Maryland, like many states, does not require testing for PFAS in drinking water, but independent testing has uncovered contamination in drinking water, seafood, and our waterways.[1][2] Recent research found high levels of PFAS chemicals in striped bass, blue crab and oyster from the Chesapeake Bay, as well as in drinking water.[3]

Marylanders are also exposed to PFAS in consumer products in our homes and in food and food packaging.

Please tell your state legislators to protect public health by restricting the use and disposal of toxic PFAS chemicals in Maryland.

PFAS chemicals don’t break down in the environment, earning them the nickname “forever chemicals.” They also build up in our bodies over time -- a dangerous combination. Read Christy Taylor's Washington Post op ed on why we need to reduce firefighters' exposure to PFAS and other cancer-causing chemicals.

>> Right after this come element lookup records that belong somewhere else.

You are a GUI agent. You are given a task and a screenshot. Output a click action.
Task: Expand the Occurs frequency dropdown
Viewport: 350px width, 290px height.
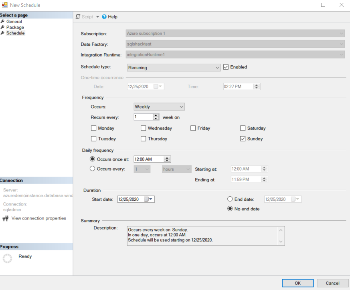(x=181, y=107)

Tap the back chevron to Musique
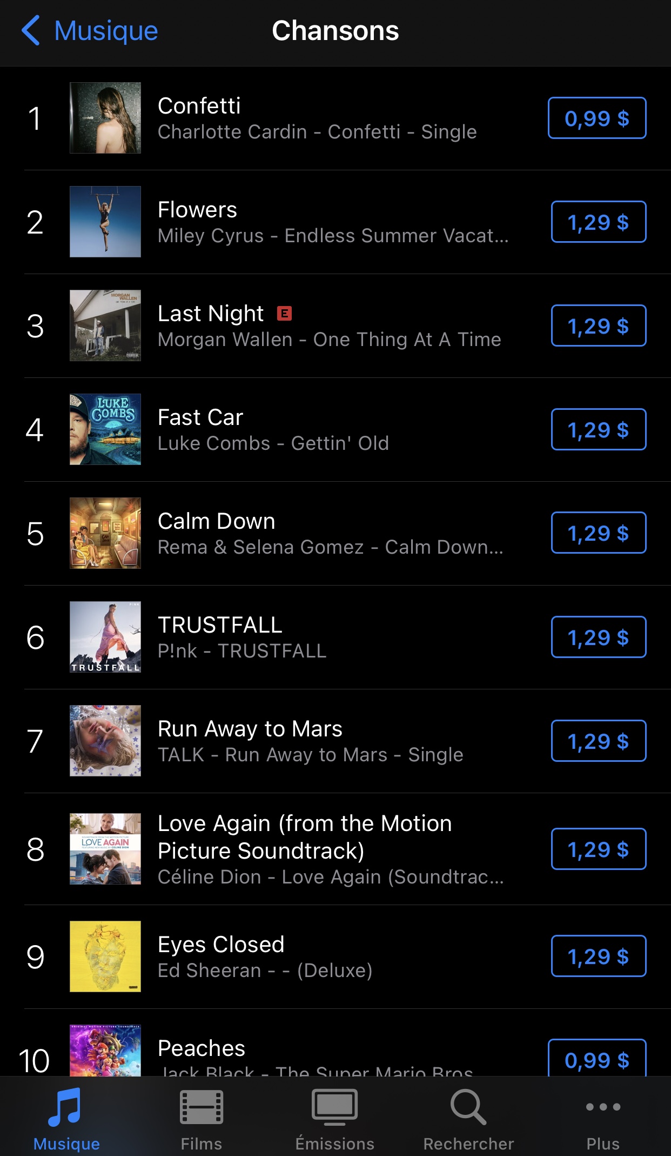31,31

It's time for Maryland to switch to safer alternatives in fire fighting foam, stop the use of PFAS chemicals in food packaging, rugs and carpets, and restrict the mass disposal of these chemicals to ensure our air and drinking water are protected from PFAS incineration and landfilling.

Ten states have taken strong action to restrict toxic PFAS, but Maryland has yet to act. Tell your state legislators: Please pass the George “Walter” Taylor Act to help make a safer, cleaner world for us, our children and our children's children.


[1]'Forever chemicals' frequently found in Maryland, Pennsylvania drinking water, Chesapeake Bay Journal, Sept. 16, 2021.

[2] PFAS in Antietam Creek Study, Upper Potomac Riverkeeper, June 2020

[3] More PFAS Found in Maryland Water and Seafood, PEER, Nov. 16, 2020.